今回は幸いにも、フラついた俺を隣のクラスメイトが体を支えた衝撃で、すぐに意識を取り戻した。
「おい!大丈夫か!」
ぼんやりした頭で目についた時計の長針は5の少し手前。
「おいってば!」
窓の外を再び見ると、赤く染められた空は何も無かったかのように青空に戻り
「おいっ……!」
日常が戻った。
「返事をしろ!」
バチーン!
「痛ぁぁ!
何すんだよ!俺が何したってんだ!」
頬の痛みで頭は完全に覚醒した。そんでもって痛みの原因を非難する。
「少なくともシカトはしたよな。
いきなり倒れたがどこか悪いのか?」
「ほっぺたが痛い」
「なら、問題無さそうだな。…って冗談は置いといて。
本当にどこも悪くないんだな?」
ビンタの件はスルーされた。まぁ、別にいいけど。
「いや……特には。
支えてくれてありがとう」
「おう、気にすんな。
しかし、さっきのは何だったんだろうな…。
スゲー綺麗だったけど。異常気象か?」
「綺麗……か?そう、か……」
きっと自分の感じ方がおかしいのだろう。
「ん?どうかしたか?」
「いや、なんでも」
「というか、あっちでも女子が倒れたみたいだな。

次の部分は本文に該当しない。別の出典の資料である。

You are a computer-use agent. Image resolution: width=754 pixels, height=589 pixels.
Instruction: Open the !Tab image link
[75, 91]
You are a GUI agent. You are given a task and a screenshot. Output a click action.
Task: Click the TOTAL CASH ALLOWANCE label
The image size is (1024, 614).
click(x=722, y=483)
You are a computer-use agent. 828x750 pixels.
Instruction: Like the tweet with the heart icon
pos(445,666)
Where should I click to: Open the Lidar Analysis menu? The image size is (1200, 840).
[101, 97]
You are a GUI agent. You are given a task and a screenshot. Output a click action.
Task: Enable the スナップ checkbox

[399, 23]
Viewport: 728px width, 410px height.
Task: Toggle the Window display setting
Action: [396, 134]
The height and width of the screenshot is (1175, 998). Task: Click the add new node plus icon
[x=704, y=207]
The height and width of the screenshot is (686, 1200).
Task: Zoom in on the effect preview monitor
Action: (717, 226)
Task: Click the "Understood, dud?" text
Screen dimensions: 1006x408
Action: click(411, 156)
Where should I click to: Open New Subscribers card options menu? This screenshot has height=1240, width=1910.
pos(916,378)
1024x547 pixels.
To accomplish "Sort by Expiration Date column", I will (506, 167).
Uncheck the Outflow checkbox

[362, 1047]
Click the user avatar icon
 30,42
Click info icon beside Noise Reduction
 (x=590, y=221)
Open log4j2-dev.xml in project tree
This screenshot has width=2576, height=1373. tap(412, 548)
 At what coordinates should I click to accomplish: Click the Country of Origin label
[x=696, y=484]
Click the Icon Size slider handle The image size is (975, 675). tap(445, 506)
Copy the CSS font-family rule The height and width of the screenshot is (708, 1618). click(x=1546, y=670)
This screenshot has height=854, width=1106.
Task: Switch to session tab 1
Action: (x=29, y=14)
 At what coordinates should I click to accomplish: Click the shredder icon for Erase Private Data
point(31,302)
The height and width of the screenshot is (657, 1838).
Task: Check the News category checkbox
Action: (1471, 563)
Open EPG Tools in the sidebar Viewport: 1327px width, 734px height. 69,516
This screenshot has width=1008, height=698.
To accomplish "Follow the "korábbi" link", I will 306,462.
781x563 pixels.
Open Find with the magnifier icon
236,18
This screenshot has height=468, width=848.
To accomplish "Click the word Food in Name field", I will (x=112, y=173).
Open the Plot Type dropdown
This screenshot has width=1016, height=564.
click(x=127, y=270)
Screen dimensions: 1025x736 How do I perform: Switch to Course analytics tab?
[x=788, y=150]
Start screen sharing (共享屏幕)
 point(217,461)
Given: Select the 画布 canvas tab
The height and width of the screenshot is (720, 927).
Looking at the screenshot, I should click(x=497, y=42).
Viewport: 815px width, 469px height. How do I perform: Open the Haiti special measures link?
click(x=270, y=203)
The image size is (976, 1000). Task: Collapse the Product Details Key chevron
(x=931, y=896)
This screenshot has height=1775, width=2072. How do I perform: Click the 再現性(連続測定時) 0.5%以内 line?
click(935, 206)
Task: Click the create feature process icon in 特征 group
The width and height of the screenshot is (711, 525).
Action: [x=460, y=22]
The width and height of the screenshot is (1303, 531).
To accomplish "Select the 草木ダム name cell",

あれは……貞子か?」
貞子と呼ばれた女子は、胴の高さまで伸びた髪に顔を隠すほど長い前髪、滅多に喋らないことからそう呼ばれている。
顔も名前も覚えていない女子だ。
俺以外に倒れた人がいることに気にはなりつつも、先ほどの光景を思い出そうとしたが、
「はいはい!静かに!授業やるぞー!」
『えぇ〜〜!?』
担任とクラスメイトの声に気を取られ意識から外れて、次第に忘れた。
因みに倒れた俺らはスルーされた。
そして恙無く授業は進み、昼休みに入って昼食をとっていた時に3つ目の異変が起きた。
ちょうど、1時から放送部のやるラジオコーナーが始まった時刻。
身体の内側に鳥肌が立つような。
無数の虫が身体の中を這うような。
何者かが中身を弄るような。
堪え難いおぞましさが身体中を駆け巡り。
その跡をなぞるように、今まで体験したことのない激痛が俺を襲った。
「があああああああああ‼︎」
「いやああああああああ‼︎」
『きゃああああああああ‼︎』
痛みの中のたうち回りながら俺は、どこか冷静な頭で貞子にも何かが起きていることを悟った。
クラスメイトの悲鳴
教師の怒号
心配そうな眼差しの中で
自分の身に何が起きているのか状況判断に努める。
しかし、その思考を激痛が上書きする。
「ぐううぅぅぁぁああああ‼︎」
自分の絶叫に紛れて体から異音がする。
バキバキッ
骨の折れる音
グチャグチャッ
肉のこねくり回される音
ビチャビチャッ
体液の噴き出す音
「がああああああああああ!」
気絶するほどの痛みは意識を失う前に強制的に意識を覚醒させる。
結果、激痛の中、異音の中、自身の血反吐の水溜りの中で
それらに耐えて
耐えて
耐えて
それらが終わる頃に
ようやく俺は意識を手放せた。
だが
最初に言ったように
3つ目の異変は、俺やクラスメイトの女子の2人にでは無く
街に
国に
この星に
異変が
それも
今後の歴史を変えるほどの異変が起きた
俺がそれを知るのはそう遠くない未来
具体的にはワールドクロックが14:00を示す頃だった。